Feels a little like this, doesn't it?

Give me three weeks, CVS.  That's all I ask.  Put me in charge of your entire store layout and customer service department and I will solve your goddamn problem in three weeks.  You know how?  By using my brain!  How about that!

Until then, rot in hell CVS.

Thursday, June 2, 2011

HEY, ELEVATOR GUY...

How're you doing, guy standing in the doorway of the elevator, of which I am riding?  Looks like you're having an interesting conversation there.

What's that the guy down the hall you're still talking to saying?  The Lakers hired Mike Brown?  Wow, I thought it would be Rick Adelman.  No, please, don't mind me standing here in the elevator waiting for the doors to close so I can go back to work.  I have all day!

Hey, tell ya what, do you want to borrow my shirt?  I'm just saying, it looks a little cold standing in that doorway, what with the breeze that I'm sure is pouring in from the open doors.  I don't want you to catch pneumonia or a cold or get struck in the face by a claymore mine or anything.  I mean, I'm totally warm standing underneath these fluorescent lights in the elevator.  Please, take it, I insist.

And you know what else, cause I'm feeling generous?  Here's an unopened can of Dr.

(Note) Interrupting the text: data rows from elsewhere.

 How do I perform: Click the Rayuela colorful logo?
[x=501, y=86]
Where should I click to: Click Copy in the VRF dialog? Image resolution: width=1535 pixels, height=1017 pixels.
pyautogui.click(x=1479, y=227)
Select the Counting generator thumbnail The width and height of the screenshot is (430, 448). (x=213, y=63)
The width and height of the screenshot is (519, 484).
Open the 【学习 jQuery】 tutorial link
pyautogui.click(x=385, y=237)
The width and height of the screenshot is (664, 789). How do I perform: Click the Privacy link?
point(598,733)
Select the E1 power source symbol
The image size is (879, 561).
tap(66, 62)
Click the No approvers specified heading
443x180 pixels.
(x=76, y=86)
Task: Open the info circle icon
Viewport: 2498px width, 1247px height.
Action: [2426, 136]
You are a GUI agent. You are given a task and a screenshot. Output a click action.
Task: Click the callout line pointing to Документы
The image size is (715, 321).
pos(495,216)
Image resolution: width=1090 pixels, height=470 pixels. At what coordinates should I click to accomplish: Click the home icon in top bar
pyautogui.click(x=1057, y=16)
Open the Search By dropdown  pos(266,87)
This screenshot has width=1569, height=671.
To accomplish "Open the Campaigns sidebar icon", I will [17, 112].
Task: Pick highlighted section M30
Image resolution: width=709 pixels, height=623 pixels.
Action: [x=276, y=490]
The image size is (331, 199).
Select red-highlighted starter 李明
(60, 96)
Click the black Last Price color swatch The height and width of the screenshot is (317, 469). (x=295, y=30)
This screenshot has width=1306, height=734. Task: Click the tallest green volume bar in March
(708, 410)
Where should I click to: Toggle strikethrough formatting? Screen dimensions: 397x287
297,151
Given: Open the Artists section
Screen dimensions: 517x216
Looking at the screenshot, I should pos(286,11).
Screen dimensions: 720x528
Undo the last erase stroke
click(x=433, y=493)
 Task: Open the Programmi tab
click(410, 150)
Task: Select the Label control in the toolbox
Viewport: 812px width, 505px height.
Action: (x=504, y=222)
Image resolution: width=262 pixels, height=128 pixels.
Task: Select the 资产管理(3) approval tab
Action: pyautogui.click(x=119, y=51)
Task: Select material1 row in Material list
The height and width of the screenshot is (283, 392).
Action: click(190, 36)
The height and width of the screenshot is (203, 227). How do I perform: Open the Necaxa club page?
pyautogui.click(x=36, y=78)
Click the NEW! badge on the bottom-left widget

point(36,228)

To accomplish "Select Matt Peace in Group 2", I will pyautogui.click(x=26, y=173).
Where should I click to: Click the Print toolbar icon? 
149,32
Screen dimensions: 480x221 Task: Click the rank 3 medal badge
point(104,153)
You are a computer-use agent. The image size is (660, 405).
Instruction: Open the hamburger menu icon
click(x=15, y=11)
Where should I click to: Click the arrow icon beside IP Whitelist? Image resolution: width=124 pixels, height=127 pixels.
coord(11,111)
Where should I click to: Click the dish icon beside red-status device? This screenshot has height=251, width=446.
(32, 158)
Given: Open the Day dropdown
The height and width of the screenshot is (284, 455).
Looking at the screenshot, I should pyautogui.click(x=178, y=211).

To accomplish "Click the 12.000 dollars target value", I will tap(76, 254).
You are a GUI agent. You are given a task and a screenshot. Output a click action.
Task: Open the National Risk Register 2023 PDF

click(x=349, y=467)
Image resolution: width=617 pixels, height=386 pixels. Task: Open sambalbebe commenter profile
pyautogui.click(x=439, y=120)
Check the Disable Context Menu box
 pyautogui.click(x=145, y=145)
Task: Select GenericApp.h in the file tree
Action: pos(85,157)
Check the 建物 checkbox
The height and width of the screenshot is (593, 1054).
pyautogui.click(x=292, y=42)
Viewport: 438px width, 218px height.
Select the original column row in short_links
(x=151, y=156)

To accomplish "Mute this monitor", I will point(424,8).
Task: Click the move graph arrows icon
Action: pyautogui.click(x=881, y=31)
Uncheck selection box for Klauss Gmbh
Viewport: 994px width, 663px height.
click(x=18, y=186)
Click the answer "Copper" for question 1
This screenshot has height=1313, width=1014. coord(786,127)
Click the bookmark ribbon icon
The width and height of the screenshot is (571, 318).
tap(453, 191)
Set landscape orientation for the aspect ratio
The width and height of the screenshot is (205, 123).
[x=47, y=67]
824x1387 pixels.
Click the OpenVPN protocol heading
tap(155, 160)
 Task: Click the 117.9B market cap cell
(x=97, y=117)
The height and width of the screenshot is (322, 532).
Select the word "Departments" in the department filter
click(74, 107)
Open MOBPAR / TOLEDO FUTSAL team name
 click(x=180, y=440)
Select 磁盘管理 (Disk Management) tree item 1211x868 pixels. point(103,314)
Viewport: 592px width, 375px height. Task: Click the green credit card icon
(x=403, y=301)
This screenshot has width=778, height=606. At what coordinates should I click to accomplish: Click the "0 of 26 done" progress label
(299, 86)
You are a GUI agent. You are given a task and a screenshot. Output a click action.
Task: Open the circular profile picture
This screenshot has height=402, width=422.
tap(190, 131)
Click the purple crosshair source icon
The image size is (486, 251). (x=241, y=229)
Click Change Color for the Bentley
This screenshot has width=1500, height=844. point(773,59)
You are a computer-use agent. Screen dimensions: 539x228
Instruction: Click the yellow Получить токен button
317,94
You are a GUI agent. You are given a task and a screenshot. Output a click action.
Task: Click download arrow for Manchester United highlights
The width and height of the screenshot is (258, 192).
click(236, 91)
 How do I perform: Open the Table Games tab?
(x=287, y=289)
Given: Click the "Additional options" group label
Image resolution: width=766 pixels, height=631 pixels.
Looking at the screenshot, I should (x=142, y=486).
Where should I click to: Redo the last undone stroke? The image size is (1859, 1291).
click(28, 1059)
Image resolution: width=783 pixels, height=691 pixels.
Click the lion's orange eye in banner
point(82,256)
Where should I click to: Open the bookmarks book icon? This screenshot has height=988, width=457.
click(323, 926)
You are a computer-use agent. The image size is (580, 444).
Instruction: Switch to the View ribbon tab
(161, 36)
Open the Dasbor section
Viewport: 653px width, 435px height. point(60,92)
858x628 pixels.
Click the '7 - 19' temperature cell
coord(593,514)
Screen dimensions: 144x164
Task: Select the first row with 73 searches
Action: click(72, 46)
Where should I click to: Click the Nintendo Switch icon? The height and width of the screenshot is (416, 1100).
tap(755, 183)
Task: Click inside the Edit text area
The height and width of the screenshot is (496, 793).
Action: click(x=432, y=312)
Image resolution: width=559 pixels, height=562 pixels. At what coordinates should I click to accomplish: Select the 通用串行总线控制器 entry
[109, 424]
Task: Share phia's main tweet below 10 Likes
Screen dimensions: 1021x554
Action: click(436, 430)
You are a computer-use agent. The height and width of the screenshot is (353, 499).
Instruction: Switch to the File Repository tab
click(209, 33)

Pepper for you, in case you get thirsty.  I was going to keep it for myself to drink in my office, but with all the talking you're doing with that guy down the hallway, I bet you're more thirsty that I am.

Uh oh, the alarm in the elevator's going off because the doors have been open for too long.  Don't worry about it, buddy, just keep talking.  Pretend I don't exist...it's cool.

Oh, you're done?  Are you sure?  Cause you didn't get a chance to ask the guy down the hallway how his family is or if your asshole bleaching was worth the money.  Tell ya what, let's push the emergency stop button, pry open these doors, and you can finish up.

It's my pleasure, buddy.  It's your world...I'm just living in it.